Let me give two arguments for this equivalence: an intuitive argument and a formal argument.

** Intuitive argument:**

Sentence (A) means "For any X and Z that we choose, if we can find a Y
such that parent(X,Y) and parent(Y,Z) then grandparent(X,Z)." Now suppose
that Elizabeth is a parent of Charles and Charles is a parent of William,
thus satisfying the condition of (B).
Then the condition of (A) is satisfied for X=Elizabeth and Z=William
we can choose a Y such that parent(elizabeth,Y) and
parent(Y,william); namely, Charles.
Conversely, suppose that Jesse and Solomon satisfy
the condition for (B). That is, there exists some particular Y1 such that
Jesse is a parent of Y1 and Y1 is a parent of Solomon. Therefore, the
condition in (A) is satisfied with X=Jesse, Y=Y1, and Z=Solomon. Thus, (A) and
(B) are equivalent.

** Formal argument:**

(A) forall(X,Z) [exists(Y) parent(X,Y) ^ parent(Y,Z)] => grandparent(X,Z)

is equivalent to

(C) forall(X,Z) ~[exists(Y) parent(X,Y) ^ parent(Y,Z)] V grandparent(X,Z)

which is equivalent to

(D) forall(X,Z) [forall(Y) ~[parent(X,Y) ^ parent(Y,Z)]] V grandparent(X,Z)

which is equivalent to

(E) forall(X,Z) [forall(Y) ~[parent(X,Y) ^ parent(Y,Z)] V grandparent(X,Z)]

which is equivalent to

(B) forall(X,Z) [forall(Y) [parent(X,Y) ^ parent(Y,Z)] => grandparent(X,Z)

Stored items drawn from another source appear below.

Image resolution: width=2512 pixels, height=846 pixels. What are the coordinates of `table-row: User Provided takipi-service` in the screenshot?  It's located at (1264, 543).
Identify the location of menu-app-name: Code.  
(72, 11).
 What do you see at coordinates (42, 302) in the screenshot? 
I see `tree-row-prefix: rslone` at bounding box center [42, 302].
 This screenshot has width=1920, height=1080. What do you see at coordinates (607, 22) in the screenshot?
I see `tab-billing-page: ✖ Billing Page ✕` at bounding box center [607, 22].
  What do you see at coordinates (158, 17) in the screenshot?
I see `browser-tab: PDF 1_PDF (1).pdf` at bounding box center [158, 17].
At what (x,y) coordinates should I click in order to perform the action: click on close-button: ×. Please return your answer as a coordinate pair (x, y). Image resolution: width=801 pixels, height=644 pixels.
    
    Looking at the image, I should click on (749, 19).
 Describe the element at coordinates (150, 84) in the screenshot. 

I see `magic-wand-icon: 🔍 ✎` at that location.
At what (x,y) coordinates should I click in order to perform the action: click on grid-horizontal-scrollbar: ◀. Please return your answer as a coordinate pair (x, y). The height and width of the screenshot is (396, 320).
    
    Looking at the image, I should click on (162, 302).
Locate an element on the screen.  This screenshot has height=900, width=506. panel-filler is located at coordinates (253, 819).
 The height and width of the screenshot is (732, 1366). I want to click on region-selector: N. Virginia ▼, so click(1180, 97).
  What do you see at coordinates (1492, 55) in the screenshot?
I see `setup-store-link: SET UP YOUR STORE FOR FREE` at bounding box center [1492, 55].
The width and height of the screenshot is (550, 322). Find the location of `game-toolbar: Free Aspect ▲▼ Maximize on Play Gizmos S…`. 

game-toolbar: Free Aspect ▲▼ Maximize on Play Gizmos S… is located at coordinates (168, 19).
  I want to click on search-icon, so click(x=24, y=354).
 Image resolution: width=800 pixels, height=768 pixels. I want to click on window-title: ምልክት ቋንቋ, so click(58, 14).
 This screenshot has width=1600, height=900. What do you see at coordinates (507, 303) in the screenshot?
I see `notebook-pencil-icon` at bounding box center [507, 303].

(A) is equivalent to (C) and (E) is equivalent to (B)
because P=>Q is always equivalent to ~P V Q.

(C) is equivalent to (D) because ~exists(X) P(X) is always equivalent to
forall(X) ~P(X). (If there does not exists anything satisfying P, then nothing
satisfies P.)

(D) is equivalent to (C) because [forall(X) P(X)] V Q is equivalent to
[forall(X) P(X) V Q] if variable X does not occur in Q.